In the case of indentures or third party deeds,
multiple copies of the deeds were made. My family
inherited a 1/8 share of property. The clerk copied
the deed 8 times into the deed book. In addition to
the clerks copies, my family owned the original.
No doubt each party in the transaction owned an
original [copy]. Other heirs, who didnt inherit
this particular piece of property, and the executors,
could have been given copies during the settlement.
The clerks transcriptions are the official legal
documents. All 16 or more transcriptions, produced at
the time, are primary information, from an original
source. Even one transcribed deed, signed a year
after the others, is not derivative, since they all
pertain to one transaction.

Scattered throughout the Code of Virginia, you will
find that machine copies are considered prima facie
evidence. Many sections of the code, as well as
Rules of Evidence, address this issue. The law
presumes that photographic or digital copies are
authentic replicas, unless there is a specific
reason to be suspicious of a certain document. We all
know that people can easily tamper with records and
images. James is living in the real world,
questioning an Ansel Adams photo, but so far, the law
hasnt caught up with him. Yosemite is certainly the
original source. However, under Virginia law, the
negative, as well as the final image, carry the same
weight as the original, especially when there is an
attestation that an image is a true copy. Negatives
and photos become prima facie evidence of the facts
of Yosemite.

[Images that have been fiddled with, like HQ census
records, don't count as "authentic replicas".]

In general, I think genealogists should use the same
standards as the law would require. Id note a
couple of exceptions: The courts might be satisfied,
especially in a civil case, that a clerks handwritten
copy is as good as the original or that a photocopy of
a document is an authentic replica of the original.
Any genealogist would rather have, or at least see,
*the original source*, especially when it contains
actual signatures of the parties, seals, or other
items that a court wouldnt care about. Our needs are
different.

Secondly, a court case ends when an issue has been
resolved, but genealogists are building case upon
case, with the same facts as a base.
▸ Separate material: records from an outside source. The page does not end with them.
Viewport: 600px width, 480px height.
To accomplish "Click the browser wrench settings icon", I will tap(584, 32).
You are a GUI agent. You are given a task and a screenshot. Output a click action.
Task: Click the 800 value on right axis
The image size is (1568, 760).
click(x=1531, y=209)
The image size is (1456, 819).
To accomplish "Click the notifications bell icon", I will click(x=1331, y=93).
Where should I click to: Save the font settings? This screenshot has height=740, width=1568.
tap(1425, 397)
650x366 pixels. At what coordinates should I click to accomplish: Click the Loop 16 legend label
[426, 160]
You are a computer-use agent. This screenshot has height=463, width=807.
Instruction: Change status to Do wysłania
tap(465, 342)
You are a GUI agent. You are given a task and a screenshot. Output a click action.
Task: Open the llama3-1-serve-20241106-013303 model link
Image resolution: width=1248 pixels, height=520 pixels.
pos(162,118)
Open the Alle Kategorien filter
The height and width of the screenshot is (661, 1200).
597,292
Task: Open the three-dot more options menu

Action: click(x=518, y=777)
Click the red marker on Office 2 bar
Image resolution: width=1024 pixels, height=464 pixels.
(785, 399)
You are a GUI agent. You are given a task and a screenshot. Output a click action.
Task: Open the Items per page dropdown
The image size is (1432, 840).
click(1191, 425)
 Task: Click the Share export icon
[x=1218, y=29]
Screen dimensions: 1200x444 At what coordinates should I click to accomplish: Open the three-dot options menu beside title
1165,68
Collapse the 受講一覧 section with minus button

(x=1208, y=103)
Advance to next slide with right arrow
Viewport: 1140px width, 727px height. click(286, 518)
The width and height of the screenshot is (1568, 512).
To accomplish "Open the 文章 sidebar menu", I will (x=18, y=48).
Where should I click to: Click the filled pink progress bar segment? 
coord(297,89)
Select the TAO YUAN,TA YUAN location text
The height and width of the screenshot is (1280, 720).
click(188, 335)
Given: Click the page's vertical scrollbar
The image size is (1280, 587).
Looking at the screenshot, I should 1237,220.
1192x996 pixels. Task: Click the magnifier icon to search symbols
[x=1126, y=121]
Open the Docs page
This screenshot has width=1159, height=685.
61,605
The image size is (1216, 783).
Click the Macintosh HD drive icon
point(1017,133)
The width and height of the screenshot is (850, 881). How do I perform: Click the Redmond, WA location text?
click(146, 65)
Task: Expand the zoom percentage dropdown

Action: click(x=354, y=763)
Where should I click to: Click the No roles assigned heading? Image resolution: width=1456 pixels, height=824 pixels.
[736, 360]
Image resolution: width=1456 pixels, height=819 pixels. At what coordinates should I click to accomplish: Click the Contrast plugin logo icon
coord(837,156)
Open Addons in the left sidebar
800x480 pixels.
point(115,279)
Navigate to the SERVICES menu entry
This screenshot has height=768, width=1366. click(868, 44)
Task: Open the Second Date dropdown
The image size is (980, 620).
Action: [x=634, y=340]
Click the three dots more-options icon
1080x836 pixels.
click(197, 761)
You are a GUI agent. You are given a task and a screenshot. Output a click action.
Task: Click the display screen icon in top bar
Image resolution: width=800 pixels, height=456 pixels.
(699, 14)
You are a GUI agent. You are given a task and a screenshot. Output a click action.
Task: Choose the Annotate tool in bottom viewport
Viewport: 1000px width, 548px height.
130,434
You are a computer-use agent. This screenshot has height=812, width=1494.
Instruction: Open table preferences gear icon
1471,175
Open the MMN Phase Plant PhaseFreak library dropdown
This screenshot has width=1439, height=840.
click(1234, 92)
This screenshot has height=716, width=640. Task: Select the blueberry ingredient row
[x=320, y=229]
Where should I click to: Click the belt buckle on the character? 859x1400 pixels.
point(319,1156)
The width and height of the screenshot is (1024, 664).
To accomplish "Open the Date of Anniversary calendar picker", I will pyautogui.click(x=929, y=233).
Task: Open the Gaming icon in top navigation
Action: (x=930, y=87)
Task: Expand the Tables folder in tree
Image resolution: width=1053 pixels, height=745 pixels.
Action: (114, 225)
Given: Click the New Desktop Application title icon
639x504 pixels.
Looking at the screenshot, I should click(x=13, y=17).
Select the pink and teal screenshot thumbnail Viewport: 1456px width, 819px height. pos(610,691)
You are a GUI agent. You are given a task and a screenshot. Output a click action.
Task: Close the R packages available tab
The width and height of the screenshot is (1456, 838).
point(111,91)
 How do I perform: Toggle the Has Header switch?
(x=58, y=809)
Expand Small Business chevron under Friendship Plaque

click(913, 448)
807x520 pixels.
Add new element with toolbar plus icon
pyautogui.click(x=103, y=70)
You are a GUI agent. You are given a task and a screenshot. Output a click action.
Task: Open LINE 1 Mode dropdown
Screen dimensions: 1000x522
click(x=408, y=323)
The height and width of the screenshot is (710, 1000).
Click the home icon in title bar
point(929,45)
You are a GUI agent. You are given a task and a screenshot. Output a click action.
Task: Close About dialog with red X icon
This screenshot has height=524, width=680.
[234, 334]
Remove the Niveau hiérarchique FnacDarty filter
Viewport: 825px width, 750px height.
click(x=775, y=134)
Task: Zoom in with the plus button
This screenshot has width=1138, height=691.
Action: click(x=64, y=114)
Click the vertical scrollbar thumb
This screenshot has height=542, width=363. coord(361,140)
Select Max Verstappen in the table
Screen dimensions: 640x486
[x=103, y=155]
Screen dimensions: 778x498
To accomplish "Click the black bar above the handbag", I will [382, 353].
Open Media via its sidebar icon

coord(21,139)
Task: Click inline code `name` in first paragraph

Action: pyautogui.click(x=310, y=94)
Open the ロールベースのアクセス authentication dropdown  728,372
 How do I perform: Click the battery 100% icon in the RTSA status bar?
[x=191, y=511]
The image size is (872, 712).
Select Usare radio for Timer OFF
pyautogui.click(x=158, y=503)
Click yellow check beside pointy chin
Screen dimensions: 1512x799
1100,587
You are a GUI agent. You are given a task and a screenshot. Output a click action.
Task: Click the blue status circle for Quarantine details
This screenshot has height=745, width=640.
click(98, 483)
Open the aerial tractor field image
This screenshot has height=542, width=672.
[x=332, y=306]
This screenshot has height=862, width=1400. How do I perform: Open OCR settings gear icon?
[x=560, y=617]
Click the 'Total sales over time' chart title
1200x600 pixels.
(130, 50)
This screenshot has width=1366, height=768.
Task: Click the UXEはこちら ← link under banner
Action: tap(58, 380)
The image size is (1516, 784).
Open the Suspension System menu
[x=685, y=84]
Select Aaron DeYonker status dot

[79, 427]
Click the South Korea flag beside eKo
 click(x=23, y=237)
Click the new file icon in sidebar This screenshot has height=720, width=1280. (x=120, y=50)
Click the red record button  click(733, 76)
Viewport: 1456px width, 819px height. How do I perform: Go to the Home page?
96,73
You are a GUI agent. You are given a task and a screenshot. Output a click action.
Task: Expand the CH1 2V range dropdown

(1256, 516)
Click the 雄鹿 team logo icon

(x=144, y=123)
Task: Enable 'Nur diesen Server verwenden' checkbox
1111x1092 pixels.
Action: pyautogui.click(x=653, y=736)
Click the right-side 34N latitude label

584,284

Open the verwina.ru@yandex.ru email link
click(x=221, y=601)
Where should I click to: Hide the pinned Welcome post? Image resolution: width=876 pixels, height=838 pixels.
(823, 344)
It is important
for us to create the building blocks of fact as
accurately as possible. Therefore, I would be more
careful and suspicious about images than a lower
court, on a minor issue. [Accepting one document on
microfilm as a replica is different than trusting that
an entire roll is complete.] The law might catch up to
Jamess view some time soon, and be more cautious
about enhanced images creeping in as replicas. Just
pity the poor genealogists of the future who will have
to deal with the possibility of image enhancements.
Come to think of it the future is here!